В тоне ее голоса была такая решимость, что я остался сидеть, опустив голову: это возле меня живя, моя любимая женщина решительно идет на смерть! Она не оглядывается, ей ничего не жаль, она ничем не дорожит — о чем это говорит? О том прежде всего, мол, я негодяй.

— Все-таки было же кое-что и хорошее в нашей жизни, — словно утешая меня или отвечая каким-то своим мыслям, сказала жена наверху.

— Да ведь мы уходим не потому, что позади не было ничего хорошего, а потому, что впереди темнота, — я говорил это, поднимаясь к ней.

По мере подъема меня все больше заботило то, что опора под нами немного шире, нежели в середине или на вершине, и как бы при падении не задеть арматуру — этак чего доброго переломаешь ребра, переваливаясь по железным трубам-распоркам, словно тряпка, шлепнешься на землю и останешься жить калекой, добавляя себе страданий.
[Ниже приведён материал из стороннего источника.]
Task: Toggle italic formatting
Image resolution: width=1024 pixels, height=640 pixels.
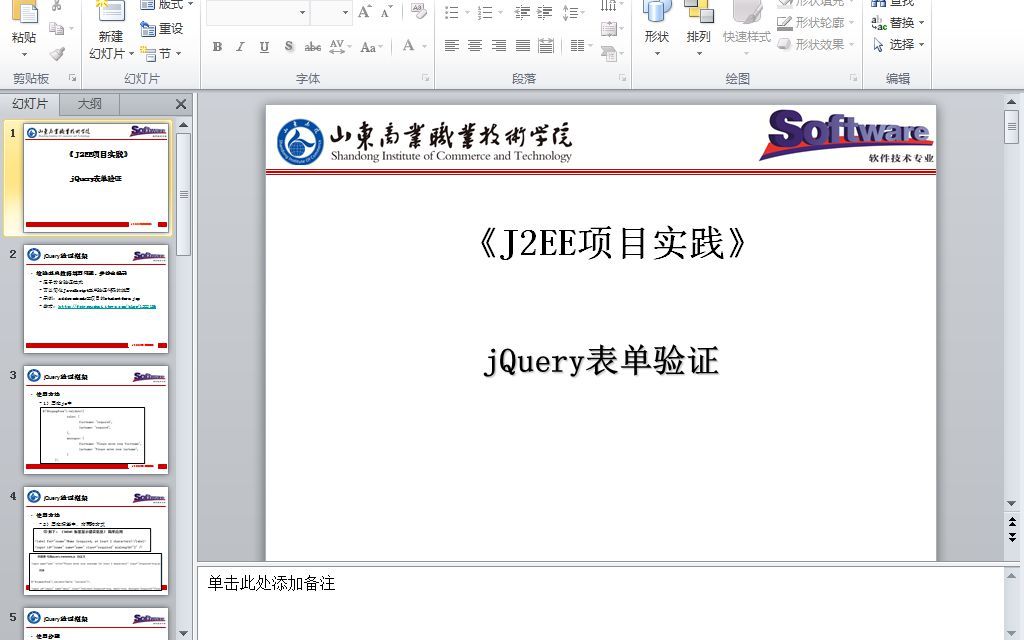Action: [239, 46]
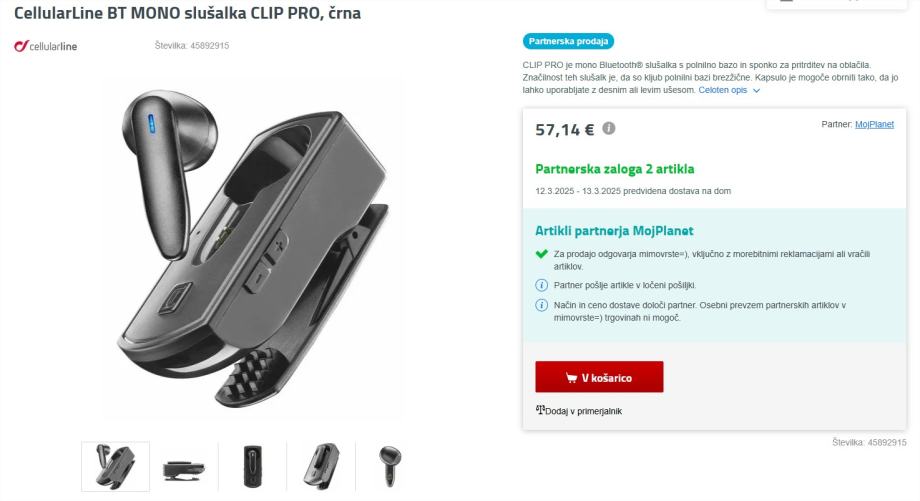The height and width of the screenshot is (501, 920).
Task: Select first thumbnail of earpiece with clip
Action: pyautogui.click(x=116, y=466)
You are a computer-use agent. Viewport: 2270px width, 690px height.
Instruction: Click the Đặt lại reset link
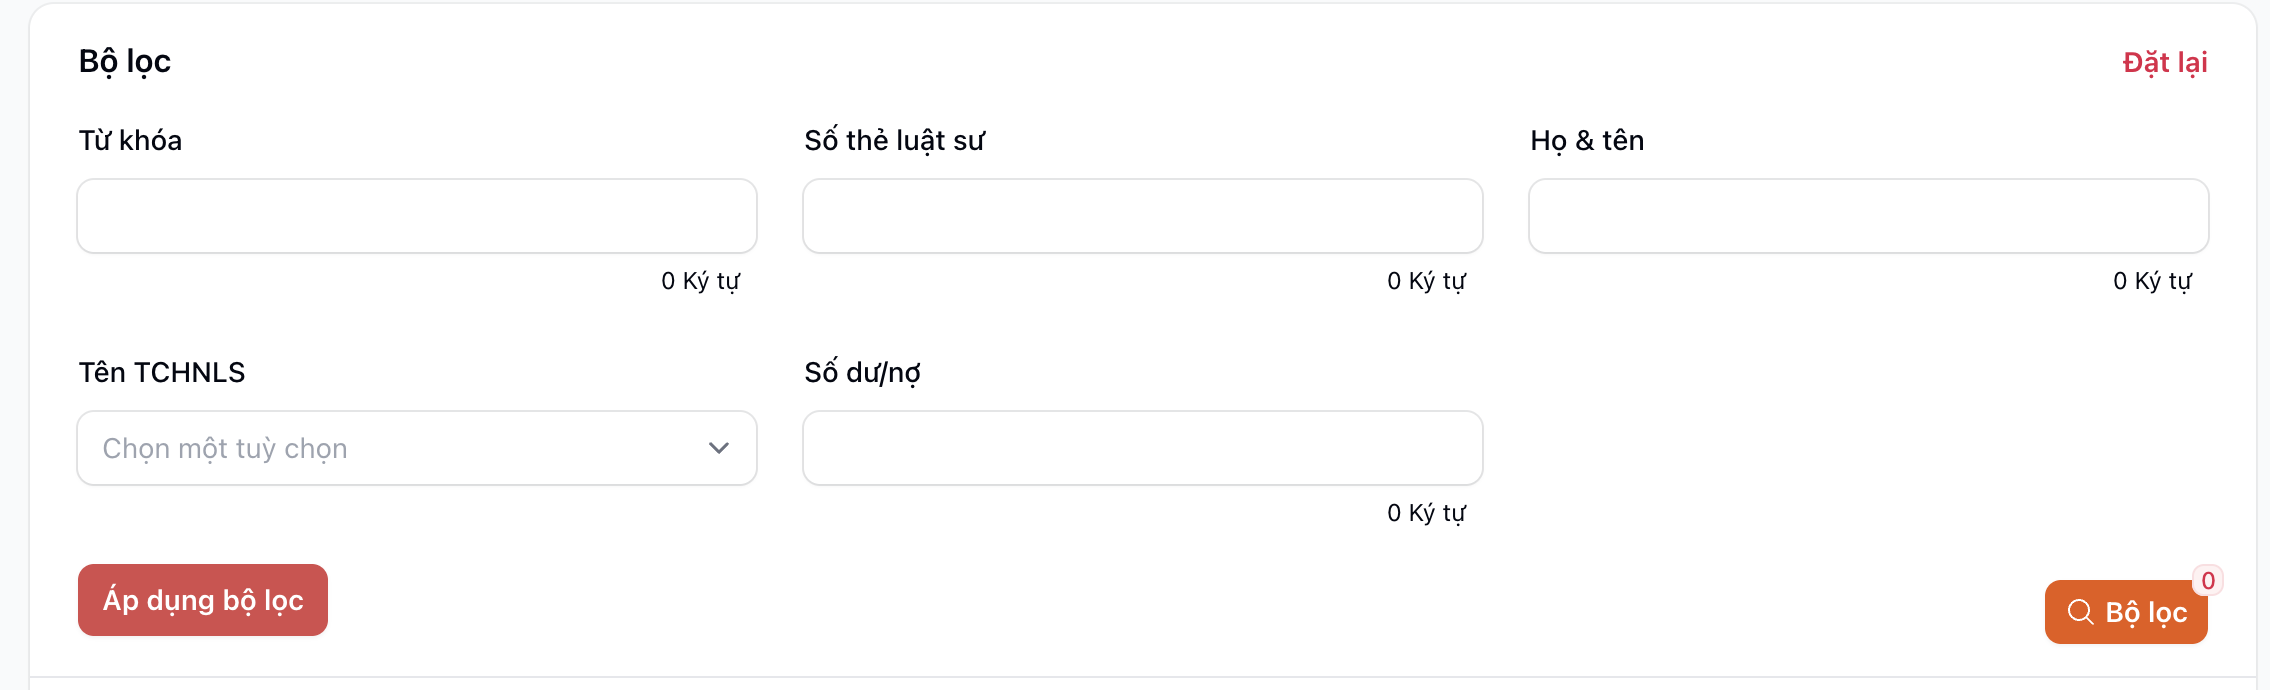pos(2165,63)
“Церковь не жалует самоубийц, — размышлял я. — Каждый из них наносит прямое оскорбление Богу — Он создал этот дивный мир для человека, а человек пренебрег им, презрел его… Ничего, если мне суждено предстать перед Господом, я сумею объяснить Ему свои мотивы, и Он меня поймет… и простит”.

Надо непременно посильнее оттолкнуться ногами на той, самой верхней, площадке…

“Не забыть бы предупредить об этом жену”.

Я оглядывался, стоя на площадке. Прямо перед нами была Волга; на широком плесе ее мигали редкие бакены, и поздняя моторная лодочка рокотала вдали…

“Браконьер не дремлет.”

Справа от нас была электростанция — хорошо освещенные здания с уходящими в темное небо трубами… Не так давно я был у ее директора. Придя к нему, доверчиво спросил: “Не можете ли вы спасти меня, писателя, по сути дела, от голодной смерти?” Я объяснил ему, что государство меня ограбило, отобрав мои более, чем скромные сбережения, а лишившись возможности издавать книги, я утратил единственный источник дохода.

Директор — мужчина с холеным лицом, любовно выбритым… видно было, что он сытно покушал, у него этакий пищеварительный румянец взошел на гладкие щечки — от полезных веществ, извлеченных организмом из утренней пищи, ликовали в нем жизненные силы, проступая румянцем на щеках и сонной поволокой во взгляде; под щечками этакий нежный-нежный, как бы юношеский жирок, этакий намечающийся милый второй подбородок.

— Возьмите хотя бы сторожем, уборщицей, дежурным у двери, — просил я. — У меня высшее инженерное и высшее филологическое образование; я непьющий, некурящий и очень добросовестный работник; уверен, что справлюсь с порученным делом.

Ничто не поколебало спокойствия на лице директора; он не выразил ни удивления, ни сочувствия, ни простого интереса.

Он сказал:

— У меня свободных мест нет.

Я знал, что на другой день коллектив электростанции будет “делить дивиденды”, а директор — крупный держатель акций… он ждал завтрашнего дня, как праздника, и никто, никакой писатель не должен был омрачить его.

— А пусть он кушает свой кусок с маслом, этот жалкий человек, — сказала жена, словно услышав мои мысли. — Он живет, чтобы есть, и другой цели у него нет.

— Мы не вписались в поворот, — сказал я, вздохнув. — Не знаю, чья тут вина. Все что-то приватизировали, кое-кому достались жирные акции, одним мало, другим много… мы с тобой приватизировали только авторучку да пишущую машинку. Таков расклад судьбы.

Я отвернулся от электростанции и угодил взглядом в то здание, которое у нас в Новой Корчеве зовут “белым домом”. Там есть главный администратор — маленький господинчик с мышиными глазками, которому ужасно хочется выглядеть сановито, глыбисто; и вот он старательно выпячивает грудь и пузцо, грозно хмурит брови и раздувает щеки, свирепеет взглядом… Он тоже держатель акций и обладатель дивидендов, но не на них “отгрохал дом” себе под гневный и завистливый ропот горожан — у него свои особые источники дохода.